Marai aprì la bocca, ma poi la richiuse subito. Erano tante, le cose che avrebbe voluto chiedergli, tante le curiosità alle quali avrebbe voluto dare risposta, ma, in quel momento, la sua mente rimase completamente e desolatamente vuota. C’è qualcosa che voglio fare? No, non c’era niente di particolare che voleva fare, date le sue condizioni. Si sentiva ancora troppo debole per andare a passeggiare nelle stalle o per sgattaiolare in giardino e riprendere i suoi esperimenti e le sue osservazioni. Sapeva che quel particolare, piccolo goblin ricoperto di una peluria ramata che, ne era certa, stava iniziando a interagire con lei non si sarebbe fatto vedere, se il capitano fosse stato nei paraggi.

Che cosa posso fare?

Che cosa poteva fare, per non rimanere di nuovo sola con Wenza? Improvvisamente, la ragazza fu colta da un’idea: un’idea che la rattristò, ma che, allo stesso tempo, le parve anche innegabilmente giusta.

«Una cosa ci sarebbe» disse, allora, cercando gli occhi di Zeru. «Vorrei salutare per un’ultima volta Arina. Prima che… prima che venga cremata.»

Dalla sua espressione, Marai capì che il capitano non si era aspettato una richiesta di quel tipo, ma l’uomo annuì. «Va bene: chiederò a Wenza di portarti degli abiti più adatti, poi ti accompagnerò. Dovrei chiedere il permesso a Padre Tyban, però…»

«No!» la fanciulla si protese verso di lui, allarmata. «No, non devi dirlo a Wenza: non mi lascerebbe mai uscire dalla mia camera. Ha paura che sia ancora troppo debole – il che è una sciocchezza, posso ovviamente camminare per cinque minuti. E meglio non dire niente nemmeno a Padre Tyban: non si sa mai.»

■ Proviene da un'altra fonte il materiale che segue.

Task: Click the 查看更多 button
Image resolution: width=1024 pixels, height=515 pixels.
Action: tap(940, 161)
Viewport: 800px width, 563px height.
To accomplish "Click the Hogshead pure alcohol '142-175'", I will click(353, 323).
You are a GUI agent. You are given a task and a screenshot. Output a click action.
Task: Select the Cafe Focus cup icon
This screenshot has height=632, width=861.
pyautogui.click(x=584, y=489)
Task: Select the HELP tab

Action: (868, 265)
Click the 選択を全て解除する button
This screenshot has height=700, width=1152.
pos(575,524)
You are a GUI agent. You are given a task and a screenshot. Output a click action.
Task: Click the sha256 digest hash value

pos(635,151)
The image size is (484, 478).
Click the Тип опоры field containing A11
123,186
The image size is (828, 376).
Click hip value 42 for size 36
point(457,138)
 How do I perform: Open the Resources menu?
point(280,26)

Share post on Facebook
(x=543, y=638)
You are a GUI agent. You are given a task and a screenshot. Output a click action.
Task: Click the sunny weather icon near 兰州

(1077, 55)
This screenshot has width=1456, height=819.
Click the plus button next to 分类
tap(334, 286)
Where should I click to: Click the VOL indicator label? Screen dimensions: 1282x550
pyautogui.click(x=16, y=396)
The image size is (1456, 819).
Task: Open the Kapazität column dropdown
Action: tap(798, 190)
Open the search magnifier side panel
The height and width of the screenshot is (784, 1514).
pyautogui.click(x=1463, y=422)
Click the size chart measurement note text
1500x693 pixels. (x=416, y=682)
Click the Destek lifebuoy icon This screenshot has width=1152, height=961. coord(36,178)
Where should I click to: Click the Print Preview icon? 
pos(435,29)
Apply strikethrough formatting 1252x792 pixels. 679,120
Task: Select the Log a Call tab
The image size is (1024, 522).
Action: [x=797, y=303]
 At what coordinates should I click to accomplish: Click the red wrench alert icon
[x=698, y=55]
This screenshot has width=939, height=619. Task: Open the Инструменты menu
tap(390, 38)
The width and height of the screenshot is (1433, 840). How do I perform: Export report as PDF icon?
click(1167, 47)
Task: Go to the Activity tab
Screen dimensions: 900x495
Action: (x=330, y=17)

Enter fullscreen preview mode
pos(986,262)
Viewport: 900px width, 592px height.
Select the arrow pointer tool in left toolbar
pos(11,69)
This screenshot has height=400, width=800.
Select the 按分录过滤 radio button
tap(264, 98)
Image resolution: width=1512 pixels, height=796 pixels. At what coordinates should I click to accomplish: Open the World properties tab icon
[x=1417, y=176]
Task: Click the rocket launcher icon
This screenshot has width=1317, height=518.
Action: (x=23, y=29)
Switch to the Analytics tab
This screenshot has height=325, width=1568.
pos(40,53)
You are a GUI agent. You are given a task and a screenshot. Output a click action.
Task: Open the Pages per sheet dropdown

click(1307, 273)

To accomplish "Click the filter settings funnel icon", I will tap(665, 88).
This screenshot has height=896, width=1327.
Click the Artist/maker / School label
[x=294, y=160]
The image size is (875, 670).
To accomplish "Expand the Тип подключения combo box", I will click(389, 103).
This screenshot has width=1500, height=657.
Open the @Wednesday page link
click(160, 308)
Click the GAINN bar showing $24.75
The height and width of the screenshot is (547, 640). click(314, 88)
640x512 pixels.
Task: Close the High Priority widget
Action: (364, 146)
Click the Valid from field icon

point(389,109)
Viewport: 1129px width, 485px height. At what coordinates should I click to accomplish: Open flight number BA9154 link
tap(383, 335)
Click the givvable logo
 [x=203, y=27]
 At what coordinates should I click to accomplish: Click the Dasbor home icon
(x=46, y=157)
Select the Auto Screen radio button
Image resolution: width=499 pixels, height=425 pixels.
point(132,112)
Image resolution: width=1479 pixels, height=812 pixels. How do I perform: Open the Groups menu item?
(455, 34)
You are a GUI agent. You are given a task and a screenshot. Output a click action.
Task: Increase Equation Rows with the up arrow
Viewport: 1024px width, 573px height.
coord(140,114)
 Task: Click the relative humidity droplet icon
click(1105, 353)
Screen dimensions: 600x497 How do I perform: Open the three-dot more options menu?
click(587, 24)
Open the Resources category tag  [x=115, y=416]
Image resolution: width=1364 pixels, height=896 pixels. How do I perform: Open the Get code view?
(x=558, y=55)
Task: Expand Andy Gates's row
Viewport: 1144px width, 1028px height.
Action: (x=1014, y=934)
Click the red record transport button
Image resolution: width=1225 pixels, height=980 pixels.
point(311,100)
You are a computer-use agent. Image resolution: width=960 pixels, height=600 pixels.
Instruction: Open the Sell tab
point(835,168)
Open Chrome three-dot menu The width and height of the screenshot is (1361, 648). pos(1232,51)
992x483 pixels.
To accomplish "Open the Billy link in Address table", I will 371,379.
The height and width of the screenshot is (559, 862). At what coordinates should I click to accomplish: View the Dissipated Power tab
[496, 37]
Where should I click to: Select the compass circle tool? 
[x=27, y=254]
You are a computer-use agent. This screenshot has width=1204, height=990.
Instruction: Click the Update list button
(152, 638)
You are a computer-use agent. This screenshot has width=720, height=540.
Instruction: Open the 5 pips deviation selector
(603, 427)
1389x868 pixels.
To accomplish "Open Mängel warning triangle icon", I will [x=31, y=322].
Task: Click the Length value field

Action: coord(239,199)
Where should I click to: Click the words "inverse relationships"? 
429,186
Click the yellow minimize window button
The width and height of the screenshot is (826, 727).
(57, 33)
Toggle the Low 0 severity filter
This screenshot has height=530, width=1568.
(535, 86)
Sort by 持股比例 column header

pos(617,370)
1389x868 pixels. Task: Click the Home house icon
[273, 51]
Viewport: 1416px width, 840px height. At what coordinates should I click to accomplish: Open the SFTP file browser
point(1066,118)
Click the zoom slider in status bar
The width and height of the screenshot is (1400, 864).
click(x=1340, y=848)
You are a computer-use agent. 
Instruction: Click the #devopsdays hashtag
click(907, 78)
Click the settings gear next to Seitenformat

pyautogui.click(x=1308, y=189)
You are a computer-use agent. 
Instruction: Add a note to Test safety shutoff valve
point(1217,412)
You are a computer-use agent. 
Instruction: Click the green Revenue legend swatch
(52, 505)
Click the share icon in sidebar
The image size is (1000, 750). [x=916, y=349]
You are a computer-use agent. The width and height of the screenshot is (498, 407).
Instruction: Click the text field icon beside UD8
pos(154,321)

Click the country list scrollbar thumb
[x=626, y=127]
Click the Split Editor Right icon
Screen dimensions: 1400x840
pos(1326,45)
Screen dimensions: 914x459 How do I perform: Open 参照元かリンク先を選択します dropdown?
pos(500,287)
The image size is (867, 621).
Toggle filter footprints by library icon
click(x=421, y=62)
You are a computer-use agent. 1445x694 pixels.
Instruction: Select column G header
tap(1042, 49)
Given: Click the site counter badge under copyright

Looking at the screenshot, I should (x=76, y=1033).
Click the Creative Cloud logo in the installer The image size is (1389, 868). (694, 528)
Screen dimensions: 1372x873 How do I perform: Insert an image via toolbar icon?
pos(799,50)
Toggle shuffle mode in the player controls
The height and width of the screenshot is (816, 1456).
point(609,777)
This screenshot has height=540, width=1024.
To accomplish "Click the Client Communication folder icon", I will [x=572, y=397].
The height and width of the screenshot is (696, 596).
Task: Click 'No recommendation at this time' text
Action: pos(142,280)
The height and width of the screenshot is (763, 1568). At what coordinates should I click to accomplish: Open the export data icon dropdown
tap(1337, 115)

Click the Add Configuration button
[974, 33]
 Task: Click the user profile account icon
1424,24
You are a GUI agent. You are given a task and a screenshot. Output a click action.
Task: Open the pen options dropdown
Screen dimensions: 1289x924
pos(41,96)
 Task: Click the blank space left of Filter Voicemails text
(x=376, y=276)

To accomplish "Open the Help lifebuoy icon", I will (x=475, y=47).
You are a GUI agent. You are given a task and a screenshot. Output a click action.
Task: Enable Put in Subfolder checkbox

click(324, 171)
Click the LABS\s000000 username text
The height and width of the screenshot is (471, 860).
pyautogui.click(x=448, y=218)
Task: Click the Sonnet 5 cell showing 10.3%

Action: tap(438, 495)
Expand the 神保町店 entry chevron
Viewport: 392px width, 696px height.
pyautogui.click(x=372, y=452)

«E allora che facciamo?» chiese Zeru, guardandola con gli occhi un po’ socchiusi, quasi sospettoso.

«Vieni qui dopo che avranno servito la cena» lo istruì la ragazza, provando un brivido di eccitazione alla prospettiva di infrangere una piccola regola. «A quell’ora mi lasciano sempre da sola, quindi non si accorgeranno mai che ho lasciato la stanza.»

«Un piano geniale» commentò l’uomo, alzando gli occhi al cielo.

Anche se era evidente che la stava prendendo in giro, Marai sorrise, deliziata dal luccichio divertito che lesse negli occhi del soldato.

«Ci vediamo dopo cena, allora?»

Zeru scosse il capo, poi sorrise, quasi con accondiscendenza: «Ci vediamo dopo cena, principessa.»